Amendments to Part IVA re multinational tax avoidance
The Government has released an exposure draft to amend Part IVA of the Income Tax Assessment Act to target the following situations:
- a foreign multinational supplies goods or services to Australian customers and books that revenue offshore;
- the activities of an Australian entity are integral to the Australian’s customer’s decision to purchase the goods or services;
- the profits from Australian sales are subject to low or no global tax; and
- one of the principal purposes of the arrangements is to obtain a tax benefit.
A central element in the proposed amendments is the concept of “supply”. This can be seen from the following extract from the proposed section 177DA (emphasis added):
Scheme for a purpose including obtaining a tax benefit etc
(1) Without limiting section 177D, this Part also applies to a scheme if:
(a) under, or in connection with, the scheme:
(i) a non-resident makes a supply to an Australian resident who is not an associate of the non-resident; and
(ii) income the non-resident derives from the supply is not attributable to an Australian permanent establishment of the non-resident; and
(iii) activities are undertaken in connection with the supply; and
(iv) some or all of those activities are undertaken by an Australian resident who, or undertaken at or through an Australian permanent establishment of an entity who, is an associate of or is commercially dependent on the non-resident; and
(b) it would be reasonable to conclude (having regard to the matters in subsection (2)) that the scheme is designed to avoid the non-resident deriving income, from such supplies, that would be attributable to an Australian permanent establishment of the non-resident; and…

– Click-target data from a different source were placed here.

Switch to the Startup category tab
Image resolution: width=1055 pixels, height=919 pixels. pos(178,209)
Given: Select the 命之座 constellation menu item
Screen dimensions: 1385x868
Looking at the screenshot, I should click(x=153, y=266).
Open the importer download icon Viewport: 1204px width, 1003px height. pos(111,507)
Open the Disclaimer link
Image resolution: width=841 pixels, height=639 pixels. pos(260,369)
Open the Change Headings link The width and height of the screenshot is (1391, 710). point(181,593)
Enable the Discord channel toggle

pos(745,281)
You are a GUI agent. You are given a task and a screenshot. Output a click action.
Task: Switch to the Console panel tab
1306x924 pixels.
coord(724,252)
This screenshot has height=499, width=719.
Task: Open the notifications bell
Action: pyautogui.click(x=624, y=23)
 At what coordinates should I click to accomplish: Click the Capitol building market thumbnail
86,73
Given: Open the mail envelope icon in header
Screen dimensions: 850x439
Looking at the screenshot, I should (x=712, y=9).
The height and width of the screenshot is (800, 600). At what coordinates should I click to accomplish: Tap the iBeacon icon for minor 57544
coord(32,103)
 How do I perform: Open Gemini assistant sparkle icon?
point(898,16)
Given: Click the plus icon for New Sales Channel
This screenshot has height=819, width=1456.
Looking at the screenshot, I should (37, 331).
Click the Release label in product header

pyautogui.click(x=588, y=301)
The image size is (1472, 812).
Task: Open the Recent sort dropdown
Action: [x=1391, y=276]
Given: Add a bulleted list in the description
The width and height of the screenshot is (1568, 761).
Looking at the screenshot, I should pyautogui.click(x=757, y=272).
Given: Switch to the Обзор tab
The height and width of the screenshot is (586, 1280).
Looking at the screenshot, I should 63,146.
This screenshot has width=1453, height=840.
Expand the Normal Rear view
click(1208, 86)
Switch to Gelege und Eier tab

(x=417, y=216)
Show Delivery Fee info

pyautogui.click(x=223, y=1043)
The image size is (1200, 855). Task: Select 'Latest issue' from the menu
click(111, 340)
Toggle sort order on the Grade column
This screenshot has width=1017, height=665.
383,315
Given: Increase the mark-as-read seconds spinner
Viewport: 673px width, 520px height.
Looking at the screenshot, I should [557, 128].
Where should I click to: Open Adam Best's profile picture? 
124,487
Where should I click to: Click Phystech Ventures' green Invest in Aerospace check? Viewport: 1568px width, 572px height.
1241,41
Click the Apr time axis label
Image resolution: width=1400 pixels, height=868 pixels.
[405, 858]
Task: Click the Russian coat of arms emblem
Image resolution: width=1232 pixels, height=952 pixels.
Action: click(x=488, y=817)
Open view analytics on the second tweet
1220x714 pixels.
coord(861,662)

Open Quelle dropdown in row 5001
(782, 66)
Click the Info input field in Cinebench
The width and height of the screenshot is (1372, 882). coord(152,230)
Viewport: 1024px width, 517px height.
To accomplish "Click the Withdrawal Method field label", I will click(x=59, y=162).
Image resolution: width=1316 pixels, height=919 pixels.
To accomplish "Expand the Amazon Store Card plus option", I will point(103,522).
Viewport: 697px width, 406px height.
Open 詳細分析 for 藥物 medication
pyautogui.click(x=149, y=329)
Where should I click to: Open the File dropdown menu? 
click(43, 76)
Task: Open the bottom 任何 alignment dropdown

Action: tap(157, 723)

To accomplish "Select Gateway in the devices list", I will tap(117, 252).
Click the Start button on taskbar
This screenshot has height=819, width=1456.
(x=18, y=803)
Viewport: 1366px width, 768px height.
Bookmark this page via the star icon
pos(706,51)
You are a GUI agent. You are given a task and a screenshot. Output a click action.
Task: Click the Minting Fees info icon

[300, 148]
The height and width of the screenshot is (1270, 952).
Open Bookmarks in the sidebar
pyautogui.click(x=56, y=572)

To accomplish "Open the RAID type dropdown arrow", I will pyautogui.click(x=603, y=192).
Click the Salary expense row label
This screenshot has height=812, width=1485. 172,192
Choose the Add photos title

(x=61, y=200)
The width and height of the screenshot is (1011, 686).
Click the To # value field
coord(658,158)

The definition of “supply” in the exposure draft incorporates section 9-10 of the GST Act. The Explanatory Material at paragraph 1.48 states as follows:
The term ‘supply’ is defined in section 9-10 of the A New Tax System (Goods and Services) Tax Act 1999 and includes, amongst other things, the supply of electronic material, advertising services, downloads, the provision of data, intellectual property rights, and the right to priority in search functions.